### Problem statement
Substitute "Clear" for "Uncheck" throughout the records below and reproduce them otherwise unchanged, leaving out the pictures.

### Materials provided
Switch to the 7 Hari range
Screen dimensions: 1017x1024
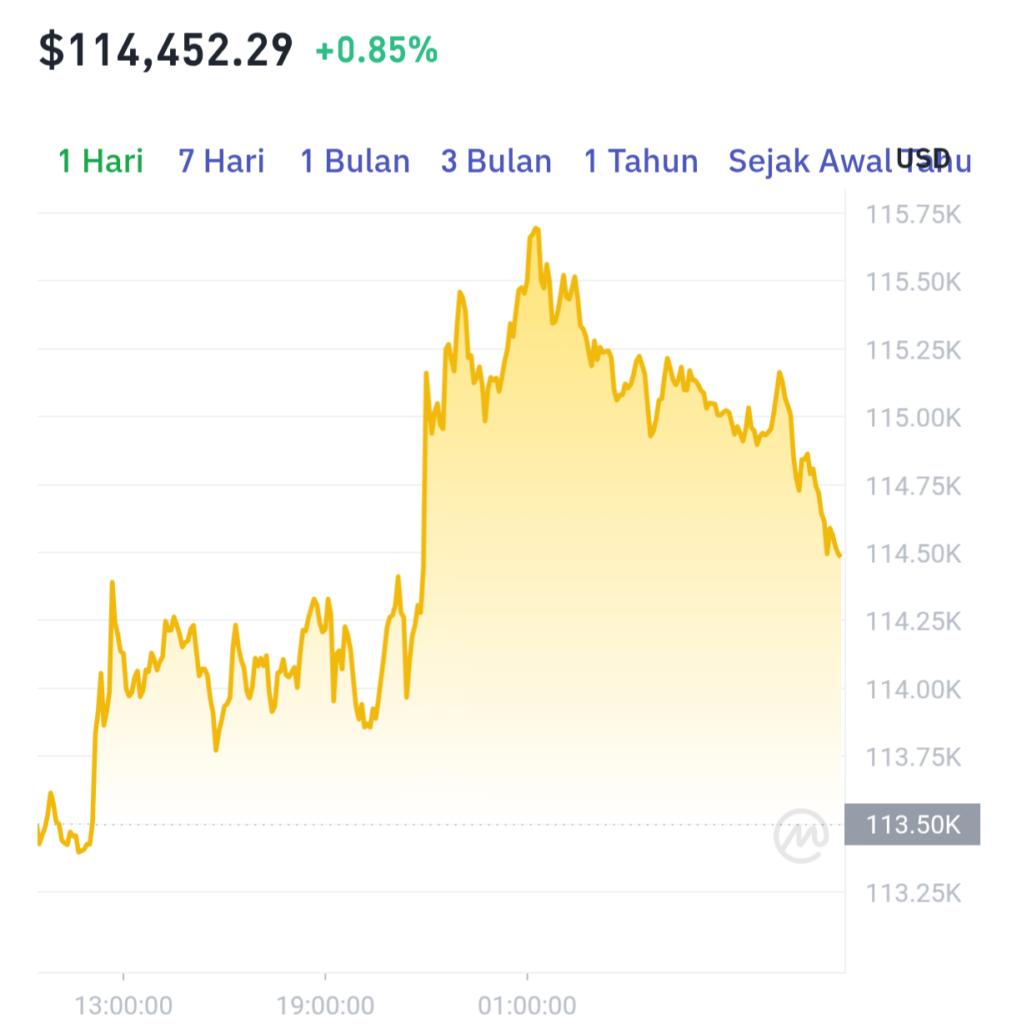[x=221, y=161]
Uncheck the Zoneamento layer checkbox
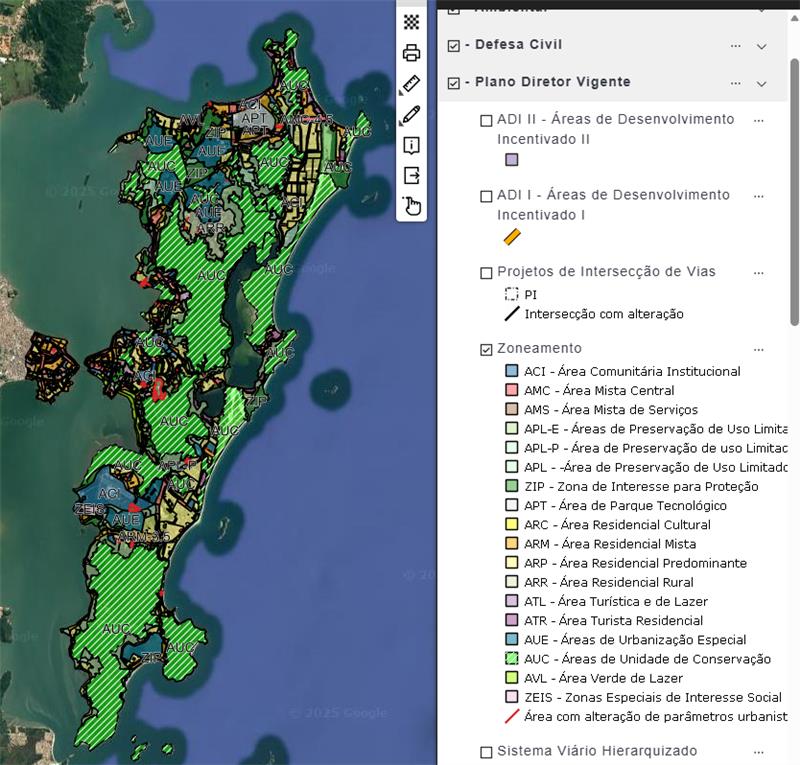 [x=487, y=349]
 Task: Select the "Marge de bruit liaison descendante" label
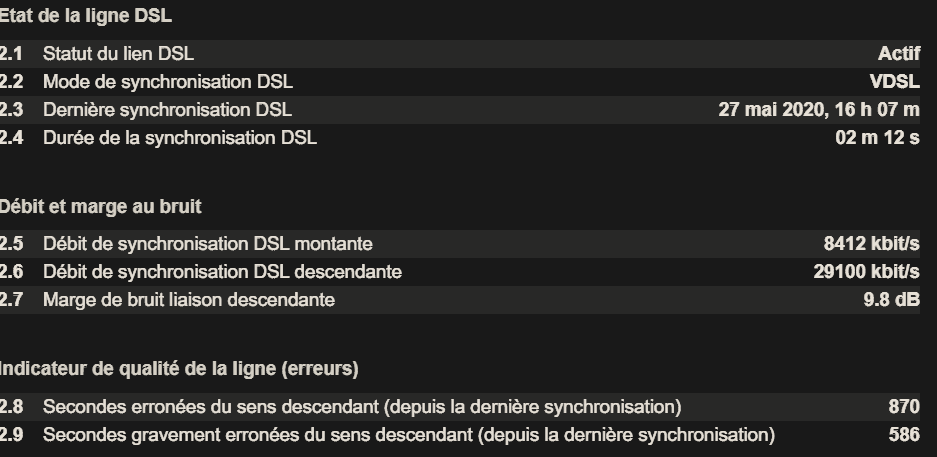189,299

### Correct output
Switch to the 7 Hari range
Screen dimensions: 1017x1024
[x=221, y=161]
Clear the Zoneamento layer checkbox
 [x=487, y=349]
 Task: Select the "Marge de bruit liaison descendante" label
189,299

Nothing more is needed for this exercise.